The original post on Reddit (opens in new tab) from user NuclearInnardsBeep (quite a name) had garnered a lot of attention over the weekend, however. Not only because this was reportedly an order placed at launch for the GPU, thus not a return from another customer, but because Newegg reportedly locked the account of the customer.
We've been in touch with Newegg regarding the order, and a spokesperson told us that the reason for the lock was due to Newegg's process when dealing with potential fraud.
"Newegg’s process is to suspend a customer’s account for a few days any time there is potential fraud in order for Newegg to conduct an investigation. The account was reinstated during this suspension period because there was no evidence available."
I suppose it makes sense. Fraud that may look a lot like this likely happens all the time. Even some users responding to the thread on Reddit seemed to believe that the original poster was making things up, which they've been pushing to debunk. That doesn't appear to be the case following Newegg's confirmation to us, anyways, and the unfortunate reality is that this sort of thing is common enough to be very believable.

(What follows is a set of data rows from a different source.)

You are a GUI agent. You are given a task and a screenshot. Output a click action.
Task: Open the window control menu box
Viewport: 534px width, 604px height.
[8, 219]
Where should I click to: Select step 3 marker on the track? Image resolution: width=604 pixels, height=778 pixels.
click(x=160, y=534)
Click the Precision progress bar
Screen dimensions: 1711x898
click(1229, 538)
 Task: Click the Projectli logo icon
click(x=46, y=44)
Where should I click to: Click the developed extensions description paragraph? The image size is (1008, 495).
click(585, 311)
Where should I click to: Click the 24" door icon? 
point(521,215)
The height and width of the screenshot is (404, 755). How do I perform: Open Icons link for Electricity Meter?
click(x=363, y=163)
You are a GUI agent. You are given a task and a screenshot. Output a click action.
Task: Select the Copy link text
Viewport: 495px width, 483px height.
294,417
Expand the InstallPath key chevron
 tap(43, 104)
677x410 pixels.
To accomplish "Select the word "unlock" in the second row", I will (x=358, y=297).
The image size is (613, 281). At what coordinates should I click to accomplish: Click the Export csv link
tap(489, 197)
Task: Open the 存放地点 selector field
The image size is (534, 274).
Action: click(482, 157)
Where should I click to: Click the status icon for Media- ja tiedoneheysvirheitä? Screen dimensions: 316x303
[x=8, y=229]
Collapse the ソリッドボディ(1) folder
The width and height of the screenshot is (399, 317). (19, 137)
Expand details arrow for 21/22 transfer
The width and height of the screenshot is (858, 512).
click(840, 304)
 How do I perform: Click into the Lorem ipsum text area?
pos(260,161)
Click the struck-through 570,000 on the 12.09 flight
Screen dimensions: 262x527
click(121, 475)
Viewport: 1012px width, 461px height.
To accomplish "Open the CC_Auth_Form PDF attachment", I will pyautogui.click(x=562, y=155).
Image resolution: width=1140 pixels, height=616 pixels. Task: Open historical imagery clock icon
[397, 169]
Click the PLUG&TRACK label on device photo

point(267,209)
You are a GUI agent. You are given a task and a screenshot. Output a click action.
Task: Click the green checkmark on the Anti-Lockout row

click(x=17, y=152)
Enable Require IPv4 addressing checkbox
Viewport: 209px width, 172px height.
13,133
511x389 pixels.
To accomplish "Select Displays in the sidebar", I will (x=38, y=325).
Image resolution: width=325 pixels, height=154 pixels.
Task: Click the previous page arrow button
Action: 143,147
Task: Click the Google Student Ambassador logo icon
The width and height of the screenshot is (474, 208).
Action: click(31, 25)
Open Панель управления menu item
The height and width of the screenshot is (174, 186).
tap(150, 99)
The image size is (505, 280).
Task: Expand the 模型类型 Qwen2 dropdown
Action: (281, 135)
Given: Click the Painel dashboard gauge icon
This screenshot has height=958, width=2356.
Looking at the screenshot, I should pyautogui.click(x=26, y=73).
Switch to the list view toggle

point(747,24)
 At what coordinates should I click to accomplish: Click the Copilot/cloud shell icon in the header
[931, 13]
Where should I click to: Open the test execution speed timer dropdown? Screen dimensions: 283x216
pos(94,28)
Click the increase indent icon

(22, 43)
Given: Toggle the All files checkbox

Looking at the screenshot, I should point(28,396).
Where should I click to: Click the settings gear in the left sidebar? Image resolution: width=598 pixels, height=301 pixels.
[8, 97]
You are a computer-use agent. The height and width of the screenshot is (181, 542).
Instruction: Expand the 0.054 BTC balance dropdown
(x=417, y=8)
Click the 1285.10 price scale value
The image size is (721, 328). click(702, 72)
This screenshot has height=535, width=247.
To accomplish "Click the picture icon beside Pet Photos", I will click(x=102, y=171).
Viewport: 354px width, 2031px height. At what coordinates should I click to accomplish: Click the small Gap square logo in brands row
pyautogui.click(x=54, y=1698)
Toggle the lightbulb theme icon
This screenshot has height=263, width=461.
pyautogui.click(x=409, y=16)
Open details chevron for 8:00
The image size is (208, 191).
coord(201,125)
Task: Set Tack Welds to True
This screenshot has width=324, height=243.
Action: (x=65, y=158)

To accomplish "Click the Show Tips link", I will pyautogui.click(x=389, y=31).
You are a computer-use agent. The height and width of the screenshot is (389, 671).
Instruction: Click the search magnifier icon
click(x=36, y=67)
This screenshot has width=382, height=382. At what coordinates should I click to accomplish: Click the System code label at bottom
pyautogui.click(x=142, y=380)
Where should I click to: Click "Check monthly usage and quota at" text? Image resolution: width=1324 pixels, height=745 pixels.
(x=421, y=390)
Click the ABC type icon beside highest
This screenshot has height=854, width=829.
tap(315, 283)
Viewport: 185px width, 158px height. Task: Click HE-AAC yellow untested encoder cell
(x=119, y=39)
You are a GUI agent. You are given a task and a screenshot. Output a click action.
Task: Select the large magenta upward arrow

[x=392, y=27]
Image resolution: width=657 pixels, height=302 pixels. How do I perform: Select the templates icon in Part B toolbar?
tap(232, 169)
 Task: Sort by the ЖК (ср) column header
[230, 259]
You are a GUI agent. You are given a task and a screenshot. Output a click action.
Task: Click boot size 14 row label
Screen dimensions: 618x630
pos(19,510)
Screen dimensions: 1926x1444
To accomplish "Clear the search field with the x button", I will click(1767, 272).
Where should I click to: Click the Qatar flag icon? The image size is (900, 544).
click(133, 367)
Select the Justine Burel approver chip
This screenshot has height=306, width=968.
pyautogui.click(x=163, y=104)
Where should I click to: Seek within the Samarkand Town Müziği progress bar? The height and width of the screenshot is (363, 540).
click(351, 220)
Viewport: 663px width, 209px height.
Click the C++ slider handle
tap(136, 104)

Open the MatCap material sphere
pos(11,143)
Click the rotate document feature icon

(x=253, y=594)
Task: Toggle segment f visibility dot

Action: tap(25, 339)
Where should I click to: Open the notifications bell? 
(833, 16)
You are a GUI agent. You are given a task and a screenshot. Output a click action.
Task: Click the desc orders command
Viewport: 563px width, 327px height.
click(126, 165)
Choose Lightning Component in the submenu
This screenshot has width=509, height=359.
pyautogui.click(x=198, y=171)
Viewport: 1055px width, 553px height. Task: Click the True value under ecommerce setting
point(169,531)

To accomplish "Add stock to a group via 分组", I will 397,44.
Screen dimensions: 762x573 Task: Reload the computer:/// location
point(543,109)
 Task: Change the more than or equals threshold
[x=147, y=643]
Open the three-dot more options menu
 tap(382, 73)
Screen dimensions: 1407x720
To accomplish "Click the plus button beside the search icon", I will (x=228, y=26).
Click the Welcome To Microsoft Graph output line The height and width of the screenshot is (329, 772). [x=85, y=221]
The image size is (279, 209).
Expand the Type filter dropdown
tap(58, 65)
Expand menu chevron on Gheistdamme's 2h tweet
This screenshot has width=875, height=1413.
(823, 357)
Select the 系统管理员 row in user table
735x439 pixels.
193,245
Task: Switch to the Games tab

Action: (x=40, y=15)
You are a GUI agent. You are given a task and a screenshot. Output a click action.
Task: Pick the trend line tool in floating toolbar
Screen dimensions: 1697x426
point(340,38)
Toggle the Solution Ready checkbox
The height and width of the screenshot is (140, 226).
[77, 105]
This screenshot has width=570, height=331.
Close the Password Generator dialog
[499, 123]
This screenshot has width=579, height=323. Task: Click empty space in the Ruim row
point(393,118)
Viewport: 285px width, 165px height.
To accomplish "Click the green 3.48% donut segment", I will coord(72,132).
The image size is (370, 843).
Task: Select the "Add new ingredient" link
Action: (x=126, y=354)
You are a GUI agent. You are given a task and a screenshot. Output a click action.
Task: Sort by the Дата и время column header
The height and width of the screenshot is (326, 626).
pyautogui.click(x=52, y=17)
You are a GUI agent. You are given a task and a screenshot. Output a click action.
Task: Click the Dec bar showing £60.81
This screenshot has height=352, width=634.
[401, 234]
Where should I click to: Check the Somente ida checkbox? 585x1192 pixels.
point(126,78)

Newegg also confirmed to us that the card was brand new.
We also asked the retailer where the card may have ended up, but we were told there was no evidence available to say. It's a mystery. We probably won't ever know where or when the GPU switcheroo took place.
Newegg has refunded the customer though, and their account was reinstated. So in the end they're back where they started before they ever secured an RTX 4090 in the first place. Which kind of sucks as it's an even tougher job to find the card in stock today, but at least they're not stuck with two extremely expensive paperweights.